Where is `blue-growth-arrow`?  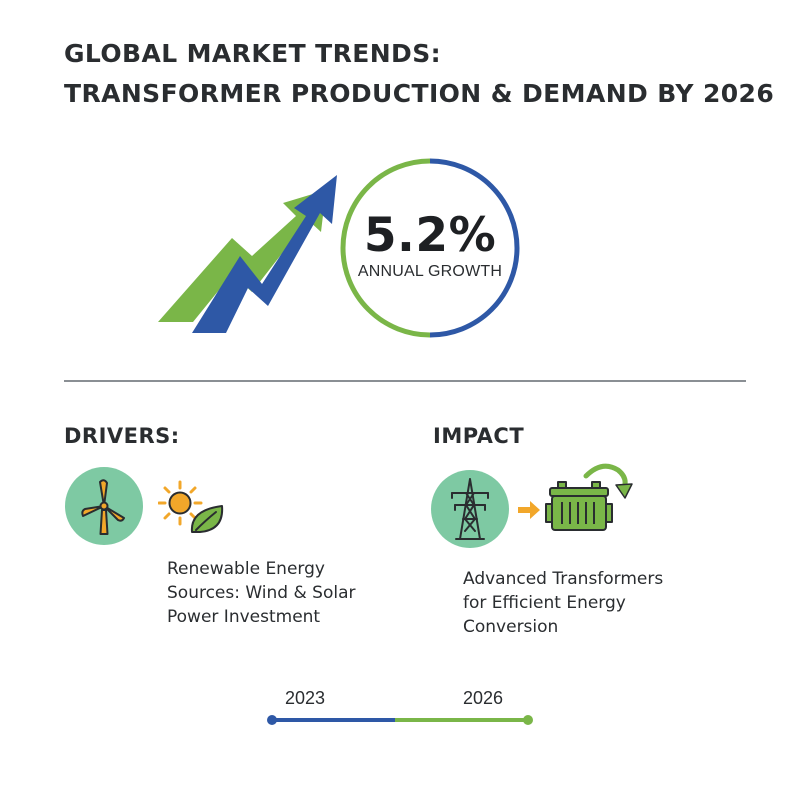 blue-growth-arrow is located at coordinates (264, 254).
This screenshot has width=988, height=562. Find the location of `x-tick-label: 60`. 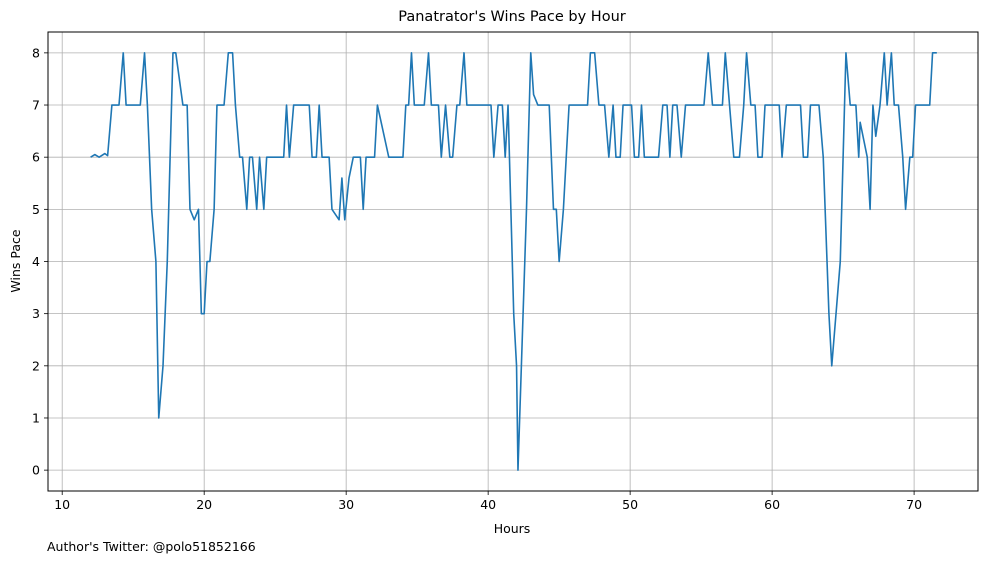

x-tick-label: 60 is located at coordinates (772, 504).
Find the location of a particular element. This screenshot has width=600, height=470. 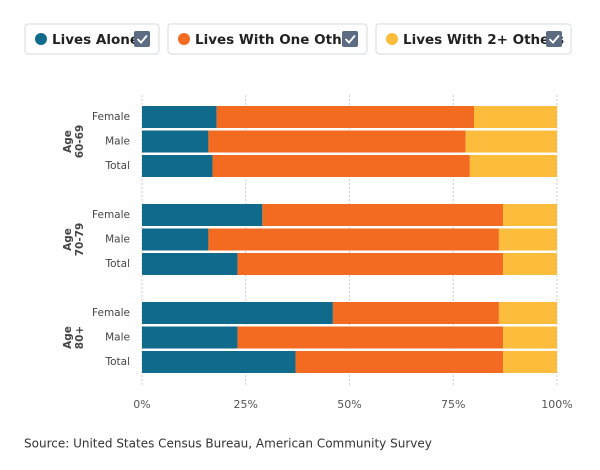

legend-item: Lives Alone is located at coordinates (92, 39).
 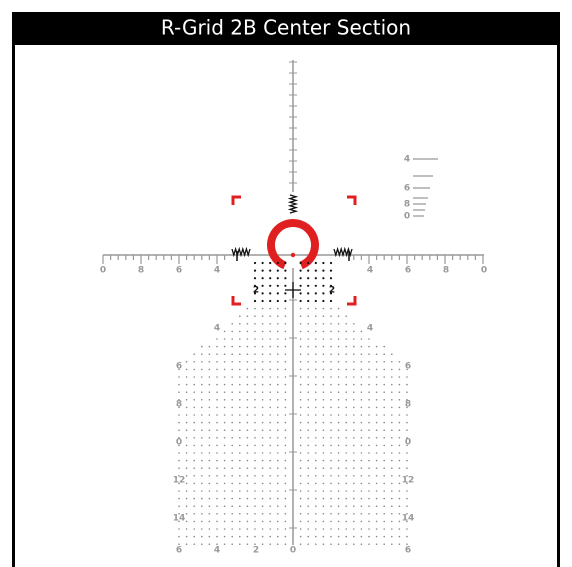 I want to click on scale-label: 4, so click(x=370, y=271).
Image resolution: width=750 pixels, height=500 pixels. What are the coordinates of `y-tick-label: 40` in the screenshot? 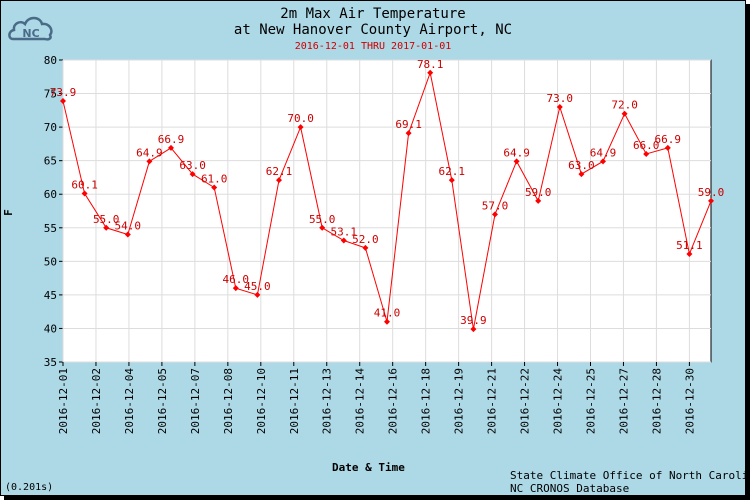 It's located at (50, 328).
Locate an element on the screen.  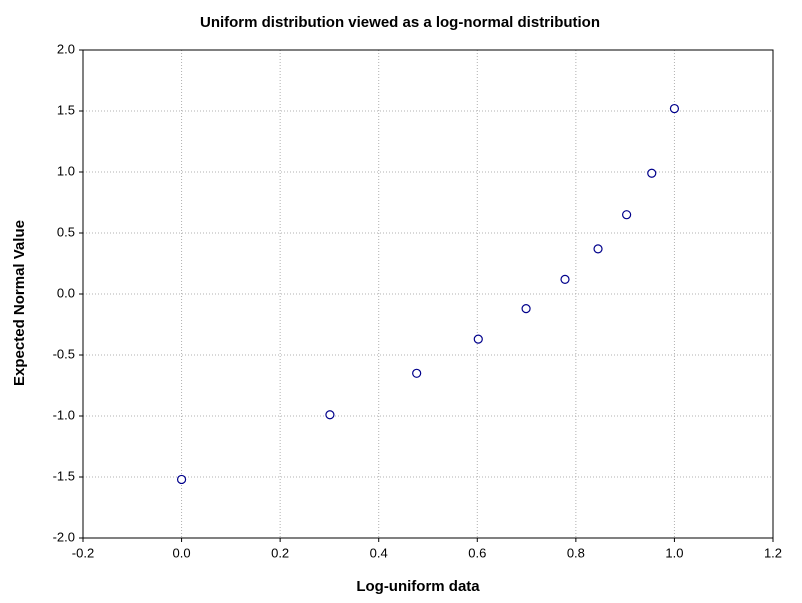
x-tick-label: 0.8 is located at coordinates (576, 552).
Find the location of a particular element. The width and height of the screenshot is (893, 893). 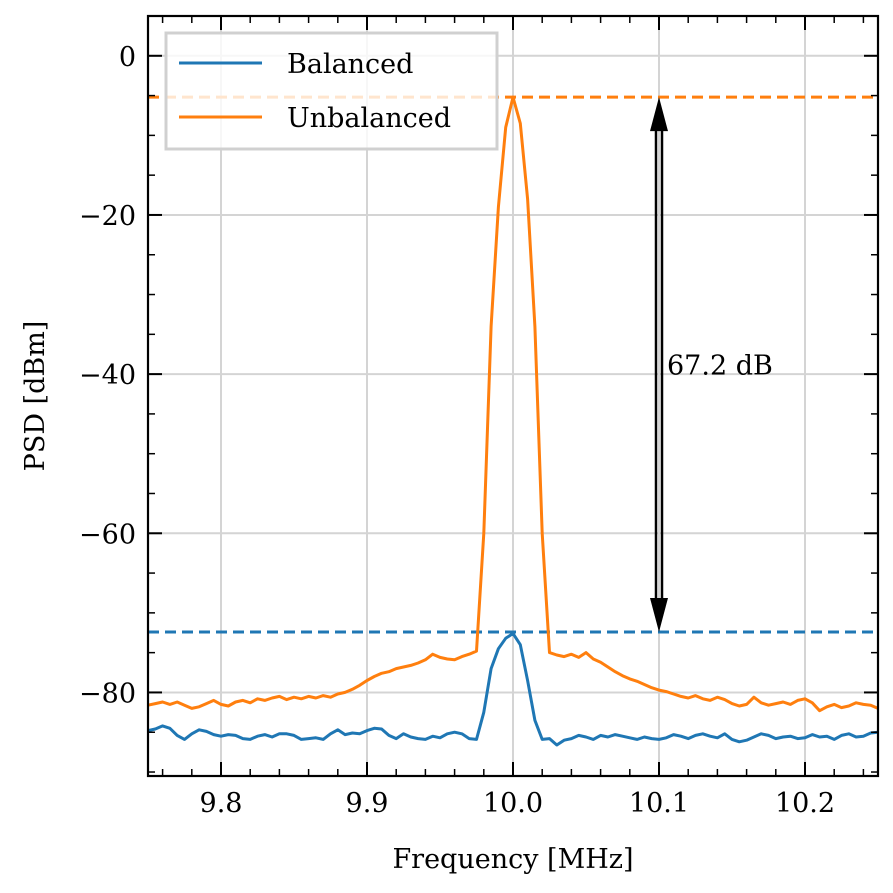

arrow-head-bottom is located at coordinates (659, 614).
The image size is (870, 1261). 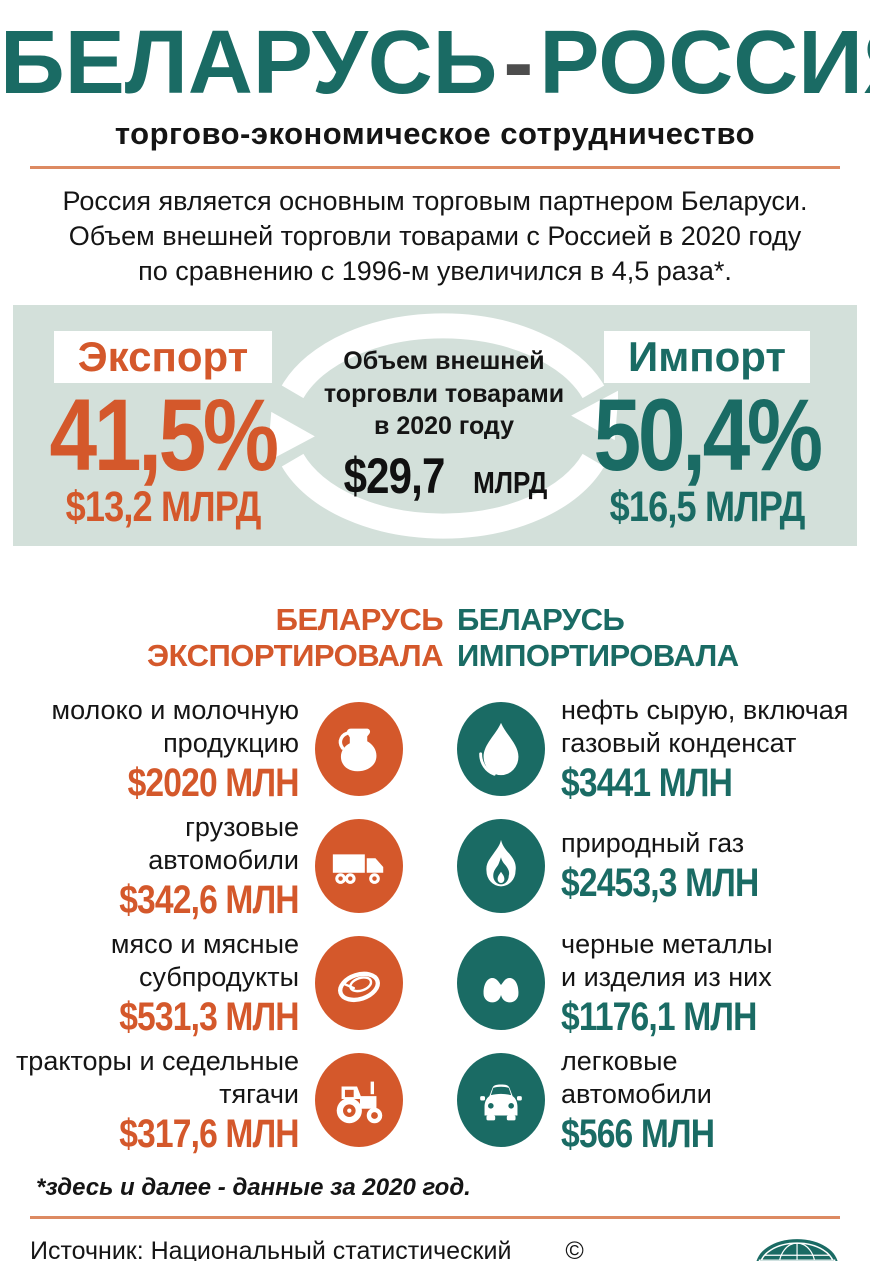 What do you see at coordinates (249, 63) in the screenshot?
I see `title-left: БЕЛАРУСЬ` at bounding box center [249, 63].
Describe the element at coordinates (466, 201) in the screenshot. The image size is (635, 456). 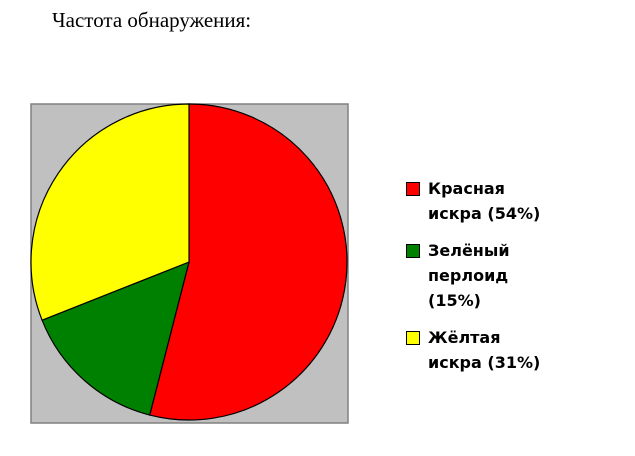
I see `legend-label: Красная искра` at that location.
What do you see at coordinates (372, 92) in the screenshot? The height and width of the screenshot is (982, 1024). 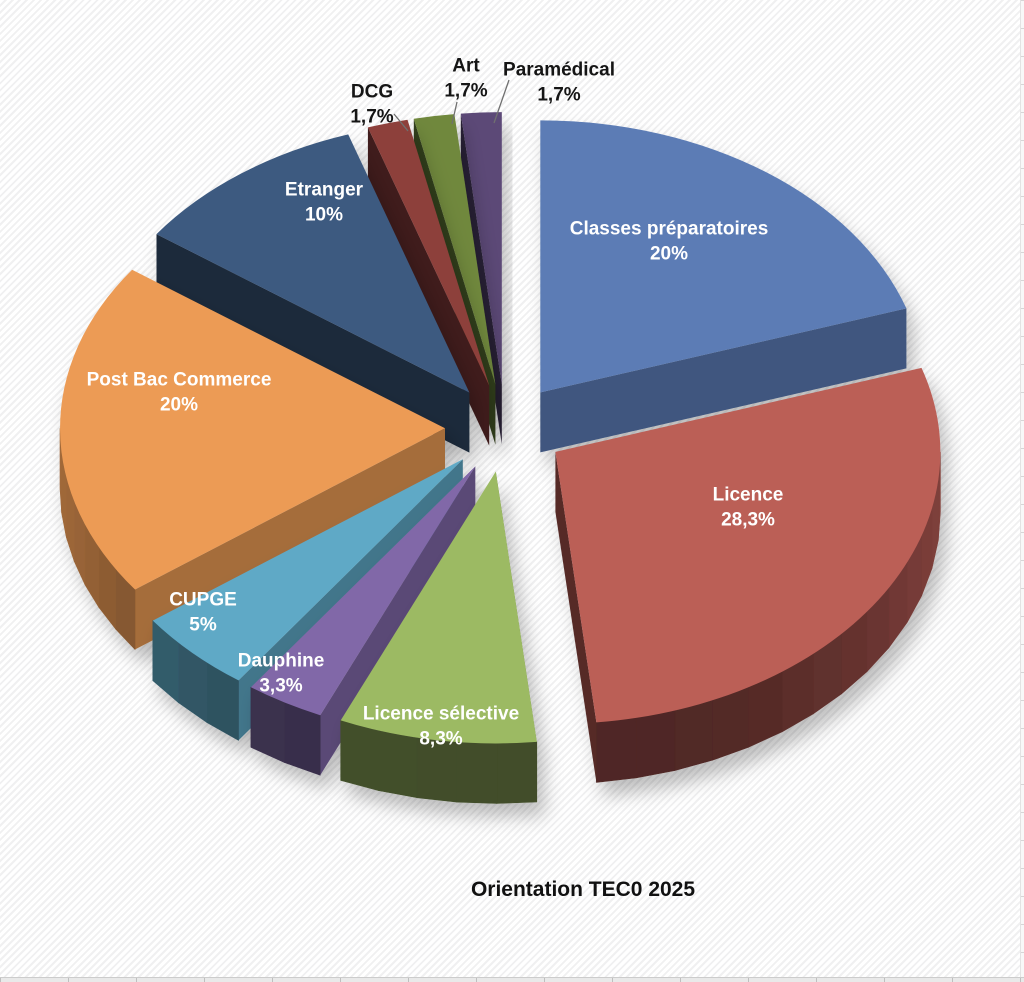 I see `slice-label-name: DCG` at bounding box center [372, 92].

========================

_DEINE AUFGABE_: Ändere in der Auflistung die Zeilen ab der Zeile mit "Find the location of a particular element. This" bis einschließlich der Zeile mit "I want to click", indem du "particular" durch "specific" ersetzt, und lass alles andere unverändert. Gib nur diese Zeilen wieder und lass die Bilder dabei weg.

_ERLEDIGTE AUFGABE_:
Find the location of a specific element. This screenshot has width=600, height=470. 

legend-item: Lives Alone is located at coordinates (92, 39).
  I want to click on scale-label: 4, so click(x=370, y=271).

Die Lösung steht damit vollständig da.